The opinion of the court was delivered by: GEORGE W. LINDBERG
MEMORANDUM OPINION AND ORDER
This action was filed on behalf of then-plaintiff, Bobby Newell, on July 7, 1992. On July 13, 1992, this court, sua sponte, dismissed the complaint for failure to adequately plead the court's subject matter jurisdiction. Specifically, plaintiff attempted to plead diversity of citizenship, but alleged that both plaintiff Bobby Newell and defendant Special Materials Inc.-Wisconsin were citizens of Wisconsin. That other defendants were citizens of foreign states was also alleged, but did not give this court diversity jurisdiction.
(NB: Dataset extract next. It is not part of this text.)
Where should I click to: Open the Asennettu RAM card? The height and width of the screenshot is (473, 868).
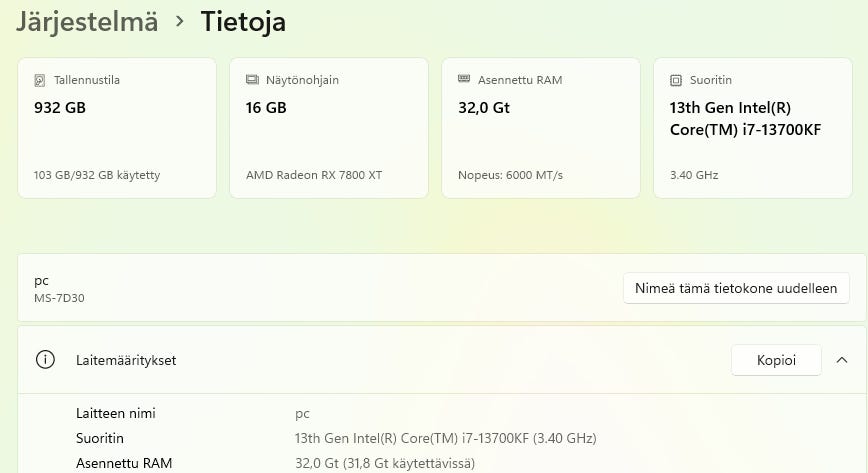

See 28 USC § 1332(a). See also Newman-Green, Inc. v Alfonzo-Larrain, 490 U.S. 826, 828, 104 L. Ed. 2d 893, 109 S. Ct. 2218 (1989).
Plaintiff filed a motion to reinstate and for leave to file an amended complaint and a petition for appointment of a special administrator, both of which were denied for want of prosecution on July 23, 1992. Plaintiff's oral motion to reconsider the order of July 23, 1992, was granted on August 5, 1992. Plaintiff's motions to reinstate and to file an amended complaint, and the petition to appoint a special administrator were granted on that same date.
The petition to appoint a special administrator contains a statement that raises serious questions about the initial filing of this action. In the petition for the appointment of a special administrator, it is stated that, "The Plaintiff, BOBBY NEWELL, died on May 31, 1991." It seems obvious that Bobby Newell did not have the capacity to bring this action on July 7, 1992, when the complaint was filed. Nonetheless, counsel filed a complaint denominating Bobby Newell as plaintiff, beginning, "NOW COMES the plaintiff, BOBBY NEWELL, by and through his attorneys;" stating that, "The plaintiff, BOBBY NEWELL, is a citizen of the State of Wisconsin;" and not even hinting at his demise over thirteen months earlier. Moreover, counsel went so far as to file an appearance on behalf of "plaintiff" and to file affidavits evidencing compliance with General Rule 39 for "plaintiff." Apart from the possible rules violated by the filing of the complaint, appearance, and affidavits (see, e.g., FRCP 11; U.S. Dist Ct, N D Ill, RPC 3.3(a)(1), (8)), the lack of a proper party plaintiff at the outset of this action could have resulted in substantial waste of time and effort by the court and counsel.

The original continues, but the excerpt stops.